After an unreleased merge request you can verbose-log just specific requests, even log them whole based on something that happens later in the request.

Nice!!

Micah
@micah_gitlab
What configuration do I need to create the tty so I can use kresc ?
Vladimír Čunát
@vcunat
It should be created by default (as packaged) on /run/knot-resolver/control/1.
Micah
@micah_gitlab
yeah, i'm not using the default packaged one, that is why I was wondering
Vladimír Čunát
@vcunat
Generally there's docs ;-)
Micah
@micah_gitlab
yes! I was looking in the docs, aha! its the control socket
thanks, I somehow was looking in the complete wrong place
Vladimír Čunát
@vcunat
In non-interactive mode it was created by default until recently.
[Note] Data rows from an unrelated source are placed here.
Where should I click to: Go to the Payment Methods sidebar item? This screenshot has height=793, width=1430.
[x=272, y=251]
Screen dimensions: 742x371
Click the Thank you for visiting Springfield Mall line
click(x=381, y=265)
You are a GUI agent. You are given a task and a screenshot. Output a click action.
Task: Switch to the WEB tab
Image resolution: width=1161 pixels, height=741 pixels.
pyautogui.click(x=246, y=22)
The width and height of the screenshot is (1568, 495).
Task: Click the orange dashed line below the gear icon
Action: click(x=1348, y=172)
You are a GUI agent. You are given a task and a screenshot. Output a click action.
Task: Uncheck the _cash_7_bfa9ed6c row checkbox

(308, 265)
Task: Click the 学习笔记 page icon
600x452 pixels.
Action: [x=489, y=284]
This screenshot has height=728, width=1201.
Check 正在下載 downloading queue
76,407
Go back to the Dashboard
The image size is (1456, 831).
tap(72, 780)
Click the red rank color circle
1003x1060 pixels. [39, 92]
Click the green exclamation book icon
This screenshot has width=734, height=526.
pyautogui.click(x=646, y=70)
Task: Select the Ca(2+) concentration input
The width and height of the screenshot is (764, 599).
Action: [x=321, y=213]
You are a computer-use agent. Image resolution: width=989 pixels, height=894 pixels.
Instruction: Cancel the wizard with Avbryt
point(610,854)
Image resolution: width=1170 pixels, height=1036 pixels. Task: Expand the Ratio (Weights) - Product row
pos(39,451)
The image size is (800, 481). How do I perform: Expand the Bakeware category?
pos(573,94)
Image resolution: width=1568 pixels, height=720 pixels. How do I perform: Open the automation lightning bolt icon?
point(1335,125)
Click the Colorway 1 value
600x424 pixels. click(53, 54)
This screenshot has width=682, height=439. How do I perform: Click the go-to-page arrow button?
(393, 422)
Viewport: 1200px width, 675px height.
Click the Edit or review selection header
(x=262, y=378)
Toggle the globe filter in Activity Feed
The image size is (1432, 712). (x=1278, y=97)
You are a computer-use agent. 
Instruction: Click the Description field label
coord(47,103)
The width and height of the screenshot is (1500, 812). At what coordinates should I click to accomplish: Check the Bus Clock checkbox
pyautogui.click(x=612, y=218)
Now you need a config command (which is added in distro config, so most people haven't noticed).
Micah
@micah_gitlab
unfortunately, here I'm stuck with older knot-resolver (3.2.1 from debian buster), and net.listen('/tmp/kres.control', nil, { kind = 'control' }) doesn't work there
non-interactive mode is -q it seems with this version, but I dont see the socket created
Vladimír Čunát
@vcunat
non-interactive mode is -f 1
in which case it gets created in $(pwd)/tty/$PID
Micah
@micah_gitlab
ah! ok, it was the -f 1 I was missing
Vladimír Čunát
@vcunat
Still, the usual way is was to set it up as systemd socket.
Petr Špaček
@pspacek
@micah_gitlab I guess you know that, but it never hurts to repeat: Version 3.2.1 is not secure as it contains security vulnerabilities, and it is only getting worse over time.
Vladimír Čunát
@vcunat
:+1:
Petr Špaček
@pspacek
New packages for Debian can be found at https://www.knot-resolver.cz/download/
Micah
@micah_gitlab
@pspacek yep! i'm using those typically, but here I have to use this old one, until I can change some people's minds :D
Petr Špaček
@pspacek
Okay, let us wait couple weeks for new CVEs and we will see ...
Micah
@micah_gitlab
:D
Vladimír Čunát
@vcunat
Official Debian unstable has quite a new the latest kresd version, but I don't expect that helps you.
Vladimír Čunát
@vcunat
It took me a bit long, I'm afraid.
@hazaki520: I found issues with caching CNAMEs in some less common cases: (1) when using policy.STUB or (2) when DNSSEC validation is completely disabled. From what you've posted I'm not completely sure if you're one of the two cases; I might've missed some other case.